Recorded data:
┄┄┄┄┄┄┄┄┄┄┄┄┄┄┄┄┄┄┄┄

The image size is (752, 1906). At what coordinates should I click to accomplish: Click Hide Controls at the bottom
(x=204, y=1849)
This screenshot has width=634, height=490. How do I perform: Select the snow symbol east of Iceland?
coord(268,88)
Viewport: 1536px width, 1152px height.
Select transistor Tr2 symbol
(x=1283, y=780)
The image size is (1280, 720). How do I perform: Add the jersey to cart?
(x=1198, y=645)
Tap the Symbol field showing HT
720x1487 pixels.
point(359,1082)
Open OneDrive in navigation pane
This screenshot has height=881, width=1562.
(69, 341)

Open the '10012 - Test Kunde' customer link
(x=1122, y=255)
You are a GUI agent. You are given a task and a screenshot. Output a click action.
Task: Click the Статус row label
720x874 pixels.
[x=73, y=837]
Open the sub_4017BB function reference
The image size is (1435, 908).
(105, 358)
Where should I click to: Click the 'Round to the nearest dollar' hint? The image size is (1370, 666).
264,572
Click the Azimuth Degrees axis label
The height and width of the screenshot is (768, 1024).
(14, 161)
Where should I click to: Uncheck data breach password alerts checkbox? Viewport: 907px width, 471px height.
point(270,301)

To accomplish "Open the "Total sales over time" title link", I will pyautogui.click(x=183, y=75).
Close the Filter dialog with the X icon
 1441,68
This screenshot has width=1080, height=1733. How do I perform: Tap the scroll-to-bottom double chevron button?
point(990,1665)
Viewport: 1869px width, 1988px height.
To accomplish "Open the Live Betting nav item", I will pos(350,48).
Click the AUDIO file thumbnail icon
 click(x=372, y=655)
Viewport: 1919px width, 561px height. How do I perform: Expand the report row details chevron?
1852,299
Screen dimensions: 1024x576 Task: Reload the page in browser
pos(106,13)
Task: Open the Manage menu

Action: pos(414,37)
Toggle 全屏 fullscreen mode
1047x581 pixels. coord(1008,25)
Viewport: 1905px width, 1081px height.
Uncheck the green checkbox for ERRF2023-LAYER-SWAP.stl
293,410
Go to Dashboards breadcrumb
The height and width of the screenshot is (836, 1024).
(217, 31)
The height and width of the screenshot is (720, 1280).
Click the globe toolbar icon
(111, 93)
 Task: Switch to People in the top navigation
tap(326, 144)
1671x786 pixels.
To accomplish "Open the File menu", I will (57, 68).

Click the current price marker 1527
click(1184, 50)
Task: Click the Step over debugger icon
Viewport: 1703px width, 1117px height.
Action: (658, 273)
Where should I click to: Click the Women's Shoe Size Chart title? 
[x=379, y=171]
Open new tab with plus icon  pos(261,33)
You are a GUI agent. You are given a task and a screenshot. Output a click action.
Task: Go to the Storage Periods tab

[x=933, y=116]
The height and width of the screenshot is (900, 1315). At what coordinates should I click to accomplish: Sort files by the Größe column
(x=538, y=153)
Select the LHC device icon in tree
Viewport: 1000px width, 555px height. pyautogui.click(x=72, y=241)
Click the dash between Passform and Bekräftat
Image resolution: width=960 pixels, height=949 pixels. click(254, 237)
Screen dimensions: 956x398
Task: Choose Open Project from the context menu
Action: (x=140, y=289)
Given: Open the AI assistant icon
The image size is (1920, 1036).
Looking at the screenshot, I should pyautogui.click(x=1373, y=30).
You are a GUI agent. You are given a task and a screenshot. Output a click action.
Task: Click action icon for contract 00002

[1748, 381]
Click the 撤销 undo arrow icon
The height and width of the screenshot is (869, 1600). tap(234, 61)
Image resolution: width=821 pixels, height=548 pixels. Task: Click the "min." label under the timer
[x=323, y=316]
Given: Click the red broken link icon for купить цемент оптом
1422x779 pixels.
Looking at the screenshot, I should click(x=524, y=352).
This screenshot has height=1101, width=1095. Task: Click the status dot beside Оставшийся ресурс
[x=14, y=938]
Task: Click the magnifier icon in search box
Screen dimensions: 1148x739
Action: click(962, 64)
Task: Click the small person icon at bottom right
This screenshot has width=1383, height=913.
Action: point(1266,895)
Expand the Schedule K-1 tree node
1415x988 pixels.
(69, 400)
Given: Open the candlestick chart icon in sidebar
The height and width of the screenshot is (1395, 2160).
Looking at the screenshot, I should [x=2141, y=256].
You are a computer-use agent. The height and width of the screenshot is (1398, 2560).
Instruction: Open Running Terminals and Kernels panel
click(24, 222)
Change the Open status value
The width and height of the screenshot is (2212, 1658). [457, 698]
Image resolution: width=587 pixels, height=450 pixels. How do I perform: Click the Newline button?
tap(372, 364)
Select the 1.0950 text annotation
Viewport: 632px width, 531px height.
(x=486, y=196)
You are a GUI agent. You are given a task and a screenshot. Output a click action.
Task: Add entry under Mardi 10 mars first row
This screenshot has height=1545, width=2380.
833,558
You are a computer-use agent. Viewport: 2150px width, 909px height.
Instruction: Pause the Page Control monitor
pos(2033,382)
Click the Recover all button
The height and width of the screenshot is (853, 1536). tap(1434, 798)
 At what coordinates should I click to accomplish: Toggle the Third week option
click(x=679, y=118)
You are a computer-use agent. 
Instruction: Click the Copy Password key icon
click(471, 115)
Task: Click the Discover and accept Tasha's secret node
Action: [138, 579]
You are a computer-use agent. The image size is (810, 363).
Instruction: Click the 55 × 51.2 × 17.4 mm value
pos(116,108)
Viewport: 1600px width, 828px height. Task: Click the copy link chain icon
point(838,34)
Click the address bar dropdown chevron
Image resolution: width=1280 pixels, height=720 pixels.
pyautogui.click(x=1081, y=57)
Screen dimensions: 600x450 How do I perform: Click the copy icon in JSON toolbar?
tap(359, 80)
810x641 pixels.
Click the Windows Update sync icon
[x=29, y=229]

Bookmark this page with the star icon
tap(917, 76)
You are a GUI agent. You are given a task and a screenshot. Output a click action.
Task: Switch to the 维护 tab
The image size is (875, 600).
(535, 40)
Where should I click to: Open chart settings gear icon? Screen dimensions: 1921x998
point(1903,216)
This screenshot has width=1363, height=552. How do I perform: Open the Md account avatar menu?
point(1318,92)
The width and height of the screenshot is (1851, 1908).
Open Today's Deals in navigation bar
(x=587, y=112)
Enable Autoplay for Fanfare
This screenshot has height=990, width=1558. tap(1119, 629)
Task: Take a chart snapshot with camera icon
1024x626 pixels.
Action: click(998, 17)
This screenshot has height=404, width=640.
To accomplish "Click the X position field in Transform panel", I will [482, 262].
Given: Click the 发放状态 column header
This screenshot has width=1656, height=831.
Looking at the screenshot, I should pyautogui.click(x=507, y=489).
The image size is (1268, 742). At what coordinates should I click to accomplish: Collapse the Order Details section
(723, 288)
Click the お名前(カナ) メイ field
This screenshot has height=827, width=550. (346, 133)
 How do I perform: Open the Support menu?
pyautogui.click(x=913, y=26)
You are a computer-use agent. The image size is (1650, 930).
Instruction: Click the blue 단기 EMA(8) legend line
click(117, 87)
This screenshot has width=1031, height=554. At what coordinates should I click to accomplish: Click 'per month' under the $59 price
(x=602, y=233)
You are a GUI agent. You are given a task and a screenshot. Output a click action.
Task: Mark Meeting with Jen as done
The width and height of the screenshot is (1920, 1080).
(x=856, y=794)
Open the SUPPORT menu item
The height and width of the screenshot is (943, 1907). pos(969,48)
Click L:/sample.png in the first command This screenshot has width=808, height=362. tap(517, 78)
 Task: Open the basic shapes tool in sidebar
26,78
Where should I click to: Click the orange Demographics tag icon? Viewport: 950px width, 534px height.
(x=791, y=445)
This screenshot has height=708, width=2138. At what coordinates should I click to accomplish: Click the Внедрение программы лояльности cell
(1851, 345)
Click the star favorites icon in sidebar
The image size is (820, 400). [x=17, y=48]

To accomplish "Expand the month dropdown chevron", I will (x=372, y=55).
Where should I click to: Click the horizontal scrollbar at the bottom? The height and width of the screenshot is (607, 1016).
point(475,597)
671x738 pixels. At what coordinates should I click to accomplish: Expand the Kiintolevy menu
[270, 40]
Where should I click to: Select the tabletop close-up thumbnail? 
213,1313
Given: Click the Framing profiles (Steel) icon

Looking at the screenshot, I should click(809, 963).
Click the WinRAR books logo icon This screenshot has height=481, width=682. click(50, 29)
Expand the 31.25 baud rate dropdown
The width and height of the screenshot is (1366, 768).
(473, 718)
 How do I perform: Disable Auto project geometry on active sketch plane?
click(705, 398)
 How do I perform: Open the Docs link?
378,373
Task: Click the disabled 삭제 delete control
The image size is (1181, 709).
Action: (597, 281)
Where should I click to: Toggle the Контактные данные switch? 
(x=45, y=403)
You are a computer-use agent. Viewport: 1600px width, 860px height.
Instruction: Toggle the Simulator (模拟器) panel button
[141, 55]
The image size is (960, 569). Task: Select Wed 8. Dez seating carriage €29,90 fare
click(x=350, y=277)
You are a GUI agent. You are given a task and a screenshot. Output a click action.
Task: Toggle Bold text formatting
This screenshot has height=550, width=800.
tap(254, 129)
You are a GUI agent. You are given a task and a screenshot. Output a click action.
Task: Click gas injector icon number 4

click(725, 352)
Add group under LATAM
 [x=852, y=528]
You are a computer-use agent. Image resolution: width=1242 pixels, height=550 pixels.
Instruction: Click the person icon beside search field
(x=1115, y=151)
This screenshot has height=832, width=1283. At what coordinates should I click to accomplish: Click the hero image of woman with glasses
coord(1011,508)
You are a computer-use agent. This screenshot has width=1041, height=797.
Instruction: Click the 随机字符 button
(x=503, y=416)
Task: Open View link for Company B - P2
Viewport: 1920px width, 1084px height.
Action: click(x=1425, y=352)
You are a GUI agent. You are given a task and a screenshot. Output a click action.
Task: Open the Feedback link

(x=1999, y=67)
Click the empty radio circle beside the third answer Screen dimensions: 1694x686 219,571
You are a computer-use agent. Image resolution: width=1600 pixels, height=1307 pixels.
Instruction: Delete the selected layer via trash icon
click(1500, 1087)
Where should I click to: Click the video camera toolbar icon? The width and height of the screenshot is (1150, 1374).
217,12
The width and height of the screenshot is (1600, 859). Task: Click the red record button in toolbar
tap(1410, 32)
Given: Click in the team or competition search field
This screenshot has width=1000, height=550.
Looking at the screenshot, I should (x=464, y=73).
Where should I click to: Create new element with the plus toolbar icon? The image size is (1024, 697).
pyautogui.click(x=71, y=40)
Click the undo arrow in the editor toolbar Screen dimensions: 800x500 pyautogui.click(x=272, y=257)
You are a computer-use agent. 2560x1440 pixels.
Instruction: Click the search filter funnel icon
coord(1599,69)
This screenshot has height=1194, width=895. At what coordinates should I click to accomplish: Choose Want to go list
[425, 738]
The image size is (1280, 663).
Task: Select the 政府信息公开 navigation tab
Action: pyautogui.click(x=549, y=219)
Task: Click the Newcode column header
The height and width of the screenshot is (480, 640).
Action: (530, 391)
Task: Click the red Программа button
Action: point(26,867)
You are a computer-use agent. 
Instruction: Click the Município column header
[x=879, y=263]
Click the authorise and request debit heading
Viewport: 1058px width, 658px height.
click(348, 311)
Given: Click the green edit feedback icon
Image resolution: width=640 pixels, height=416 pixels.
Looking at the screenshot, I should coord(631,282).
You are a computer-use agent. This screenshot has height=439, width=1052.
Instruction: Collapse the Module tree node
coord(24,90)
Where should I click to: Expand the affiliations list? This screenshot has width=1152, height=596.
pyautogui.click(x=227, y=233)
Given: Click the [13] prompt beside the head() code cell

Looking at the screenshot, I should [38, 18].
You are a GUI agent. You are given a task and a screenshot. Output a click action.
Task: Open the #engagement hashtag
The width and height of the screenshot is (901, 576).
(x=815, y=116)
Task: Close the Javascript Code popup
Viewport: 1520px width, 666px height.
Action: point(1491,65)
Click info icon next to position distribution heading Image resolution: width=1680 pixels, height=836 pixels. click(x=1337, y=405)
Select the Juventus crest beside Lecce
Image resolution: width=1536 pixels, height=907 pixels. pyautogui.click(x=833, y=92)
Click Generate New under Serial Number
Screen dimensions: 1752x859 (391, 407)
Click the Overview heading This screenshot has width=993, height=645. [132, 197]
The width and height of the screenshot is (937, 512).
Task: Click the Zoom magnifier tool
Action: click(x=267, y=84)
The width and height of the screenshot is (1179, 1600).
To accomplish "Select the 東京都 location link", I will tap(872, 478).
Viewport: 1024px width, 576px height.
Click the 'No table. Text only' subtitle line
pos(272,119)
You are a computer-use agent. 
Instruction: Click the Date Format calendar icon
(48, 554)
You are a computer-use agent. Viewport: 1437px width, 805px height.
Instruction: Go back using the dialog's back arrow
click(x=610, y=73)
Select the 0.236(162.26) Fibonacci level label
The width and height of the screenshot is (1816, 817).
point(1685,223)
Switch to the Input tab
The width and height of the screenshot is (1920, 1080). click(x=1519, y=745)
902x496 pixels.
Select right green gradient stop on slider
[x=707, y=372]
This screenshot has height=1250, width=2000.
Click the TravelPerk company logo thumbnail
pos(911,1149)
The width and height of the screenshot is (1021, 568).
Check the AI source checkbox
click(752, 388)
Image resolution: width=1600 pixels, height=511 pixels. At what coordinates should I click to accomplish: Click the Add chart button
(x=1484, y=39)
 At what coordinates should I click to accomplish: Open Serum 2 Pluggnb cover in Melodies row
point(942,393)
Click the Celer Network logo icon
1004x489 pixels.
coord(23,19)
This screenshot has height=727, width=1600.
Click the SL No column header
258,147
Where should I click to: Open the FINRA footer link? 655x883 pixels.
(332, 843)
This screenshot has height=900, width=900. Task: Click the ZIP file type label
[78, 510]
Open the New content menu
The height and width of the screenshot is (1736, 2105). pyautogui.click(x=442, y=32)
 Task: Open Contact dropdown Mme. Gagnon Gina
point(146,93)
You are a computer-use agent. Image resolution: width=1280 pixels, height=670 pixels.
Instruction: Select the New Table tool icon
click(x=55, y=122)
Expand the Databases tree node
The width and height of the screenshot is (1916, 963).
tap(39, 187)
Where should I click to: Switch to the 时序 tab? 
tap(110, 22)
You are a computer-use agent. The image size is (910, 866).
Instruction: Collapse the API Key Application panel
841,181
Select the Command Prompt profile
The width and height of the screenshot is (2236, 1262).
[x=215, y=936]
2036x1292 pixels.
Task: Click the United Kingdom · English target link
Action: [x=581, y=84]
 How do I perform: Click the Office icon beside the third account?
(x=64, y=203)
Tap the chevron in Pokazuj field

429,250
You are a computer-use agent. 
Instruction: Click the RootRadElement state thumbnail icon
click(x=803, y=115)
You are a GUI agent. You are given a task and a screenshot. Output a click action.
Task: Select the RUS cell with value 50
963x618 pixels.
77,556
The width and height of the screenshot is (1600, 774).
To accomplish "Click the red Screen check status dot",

┄┄┄┄┄┄┄┄┄┄┄┄┄┄┄┄┄┄┄┄

» The task
Recast the rows between the line holding "Given: Click the red" and the line holding "The height and width of the screenshot is (853, 1536).", inclusive, as a numbered list, leaving out any blank lines.

» Correct answer
1. Given: Click the red broken link icon for купить цемент оптом
2. 1422x779 pixels.
3. Looking at the screenshot, I should click(x=524, y=352).
4. This screenshot has height=1101, width=1095. Task: Click the status dot beside Оставшийся ресурс
5. [x=14, y=938]
6. Task: Click the magnifier icon in search box
7. Screen dimensions: 1148x739
8. Action: click(962, 64)
9. Task: Click the small person icon at bottom right
10. This screenshot has width=1383, height=913.
11. Action: point(1266,895)
12. Expand the Schedule K-1 tree node
13. 1415x988 pixels.
14. (69, 400)
15. Given: Open the candlestick chart icon in sidebar
16. The height and width of the screenshot is (1395, 2160).
17. Looking at the screenshot, I should [x=2141, y=256].
18. You are a computer-use agent. The height and width of the screenshot is (1398, 2560).
19. Instruction: Open Running Terminals and Kernels panel
20. click(24, 222)
21. Change the Open status value
22. The width and height of the screenshot is (2212, 1658). [457, 698]
23. Image resolution: width=587 pixels, height=450 pixels. How do I perform: Click the Newline button?
24. tap(372, 364)
25. Select the 1.0950 text annotation
26. Viewport: 632px width, 531px height.
27. (x=486, y=196)
28. You are a GUI agent. You are given a task and a screenshot. Output a click action.
29. Task: Add entry under Mardi 10 mars first row
30. This screenshot has height=1545, width=2380.
31. 833,558
32. You are a computer-use agent. Viewport: 2150px width, 909px height.
33. Instruction: Pause the Page Control monitor
34. pos(2033,382)
35. Click the Recover all button
36. The height and width of the screenshot is (853, 1536). tap(1434, 798)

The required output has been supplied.